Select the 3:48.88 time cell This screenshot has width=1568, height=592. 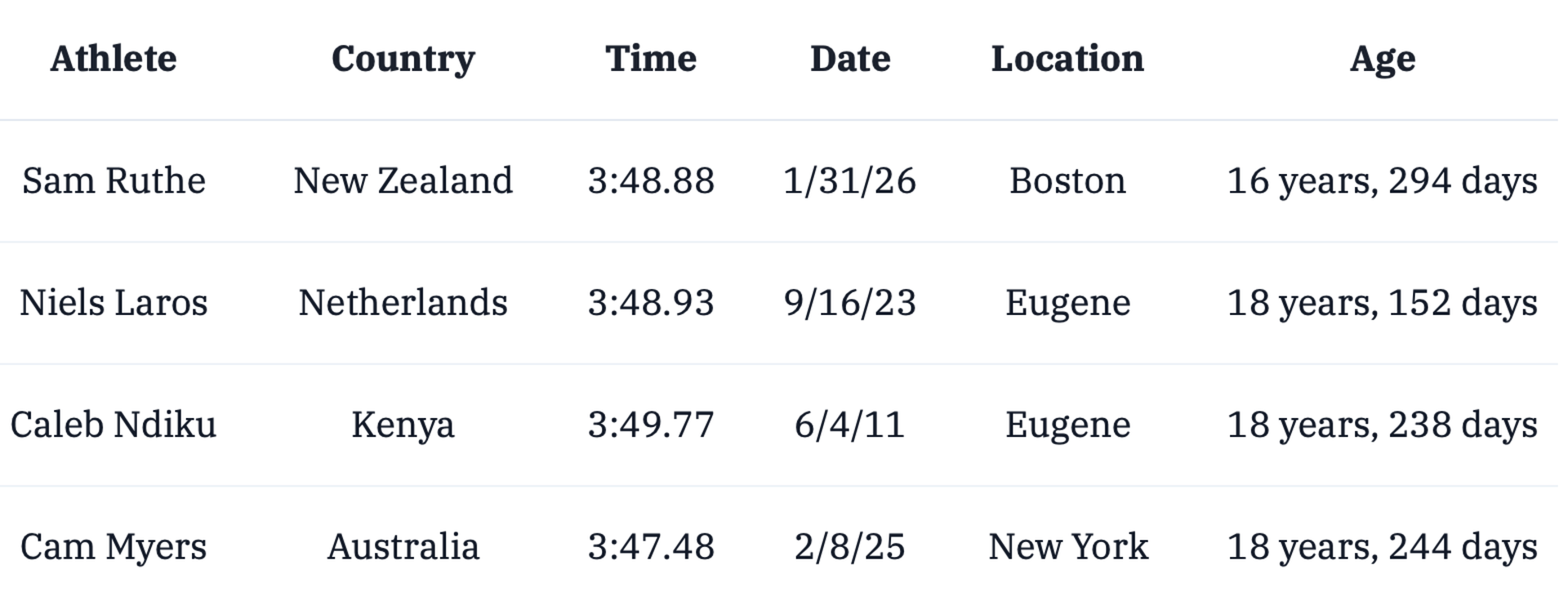(651, 180)
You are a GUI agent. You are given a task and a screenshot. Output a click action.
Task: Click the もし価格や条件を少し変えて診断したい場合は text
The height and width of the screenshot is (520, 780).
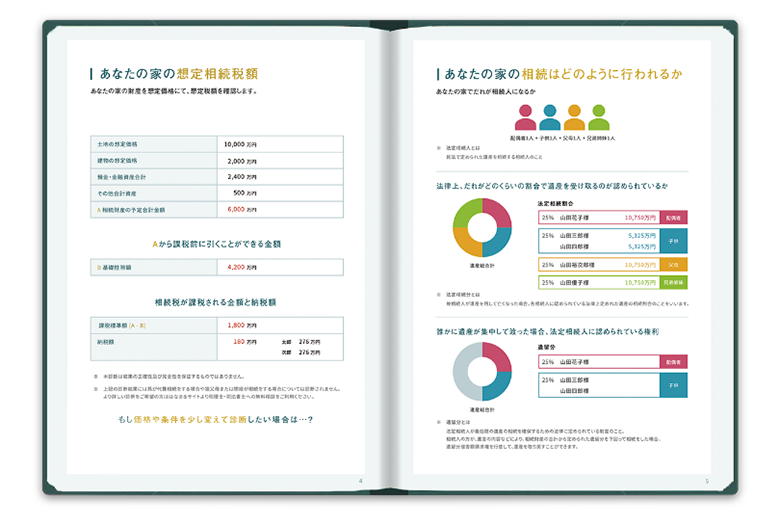pos(216,420)
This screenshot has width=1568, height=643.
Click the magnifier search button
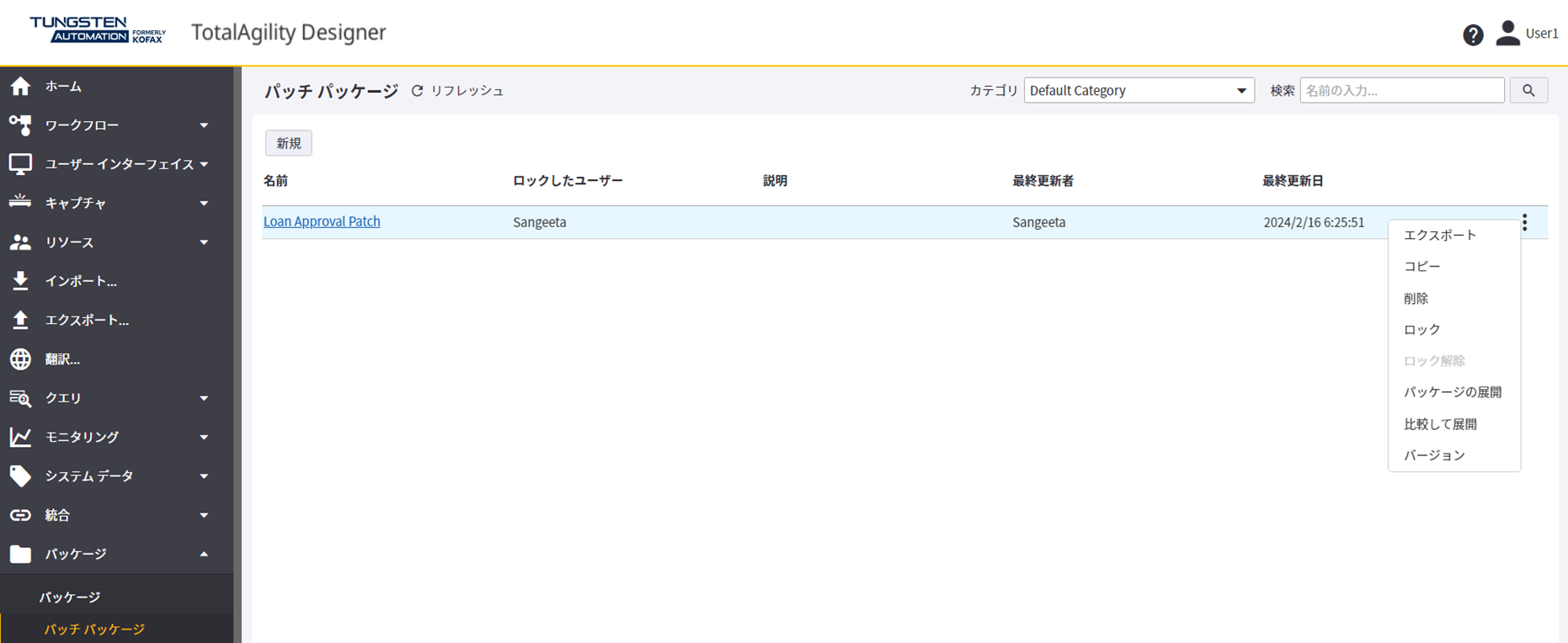1528,90
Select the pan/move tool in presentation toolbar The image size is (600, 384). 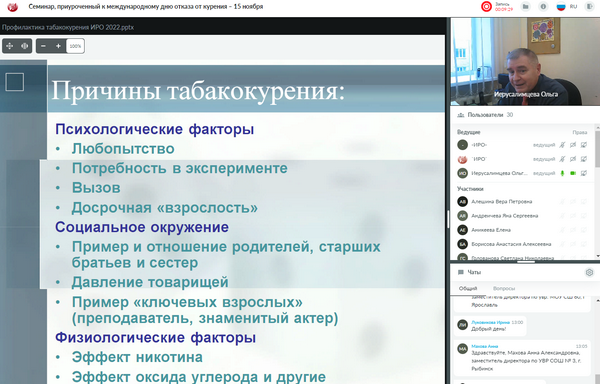[x=10, y=46]
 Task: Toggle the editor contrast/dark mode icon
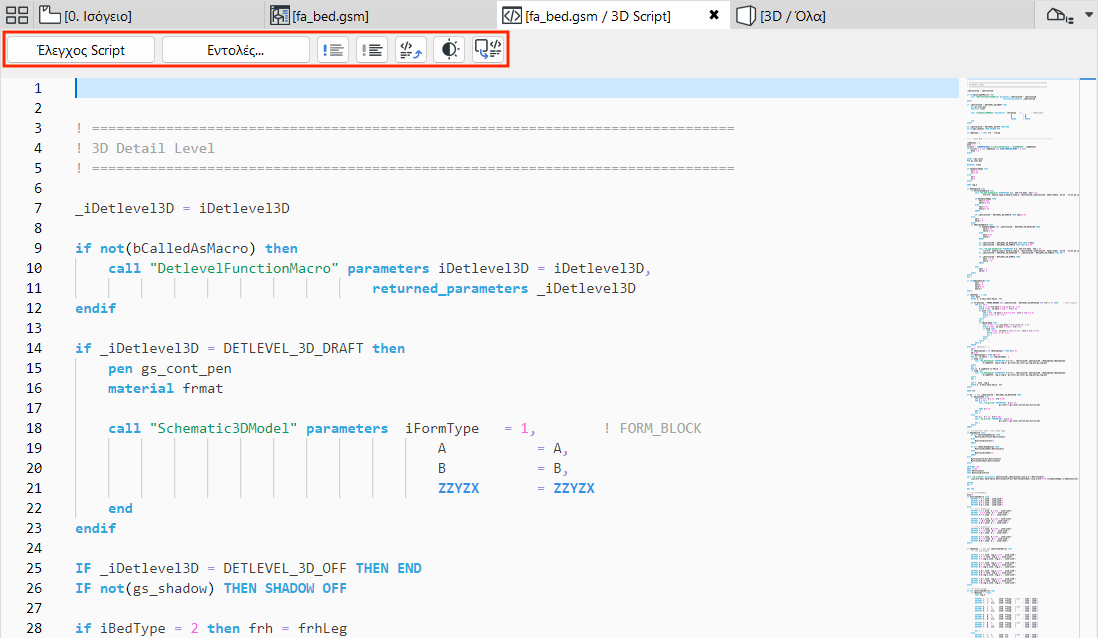448,48
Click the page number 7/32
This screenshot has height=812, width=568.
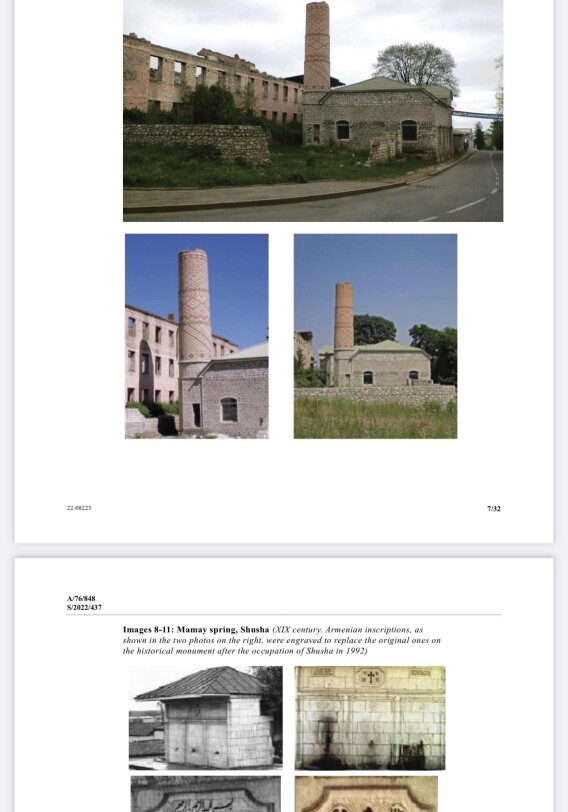click(493, 509)
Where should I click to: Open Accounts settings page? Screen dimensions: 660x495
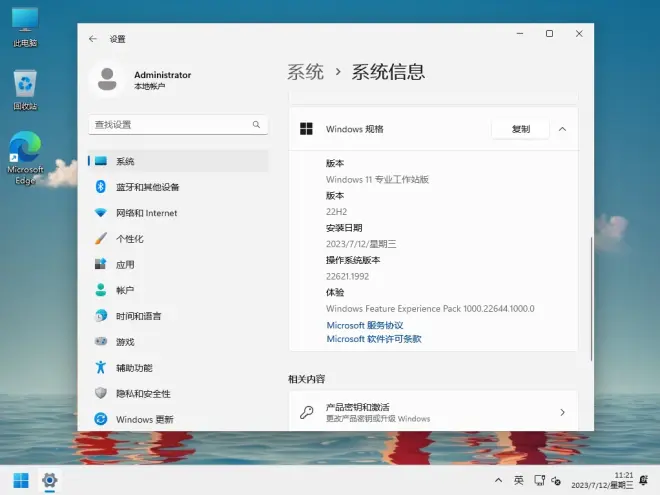pos(125,290)
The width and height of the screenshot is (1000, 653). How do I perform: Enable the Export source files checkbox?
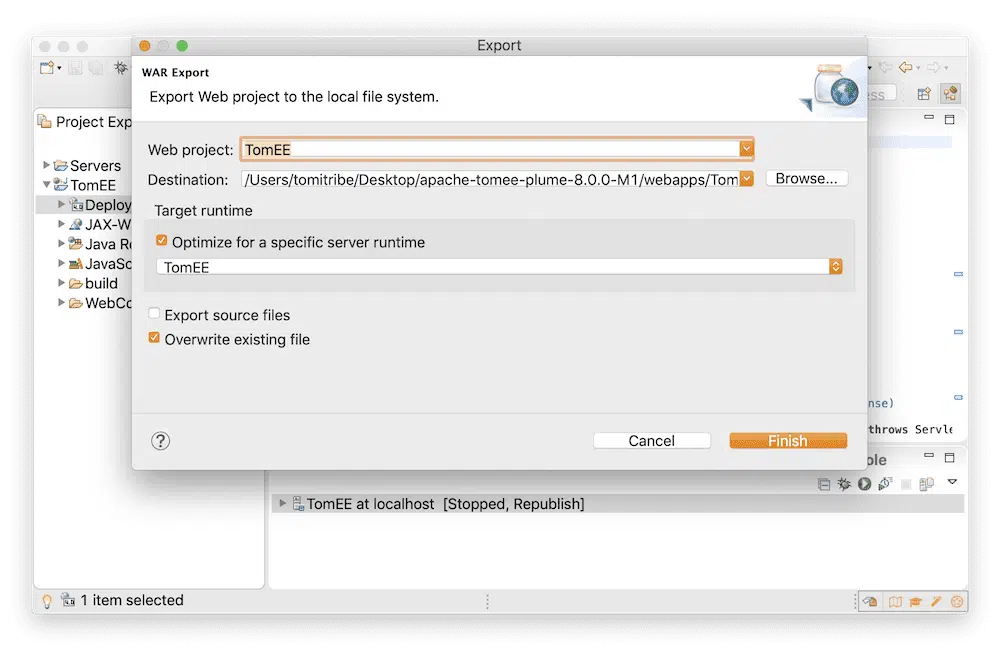154,315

::::

- AIM OF THE EXERCISE -
Please repeat exactly the lines from the one containing "Click the page number 7/32" through the end of the entries, both included, omitting pictures.

- TASK RESULT -
Click the page number 7/32
This screenshot has height=812, width=568.
click(493, 509)
Where should I click to: Open Accounts settings page? Screen dimensions: 660x495
pos(125,290)
The width and height of the screenshot is (1000, 653). How do I perform: Enable the Export source files checkbox?
154,315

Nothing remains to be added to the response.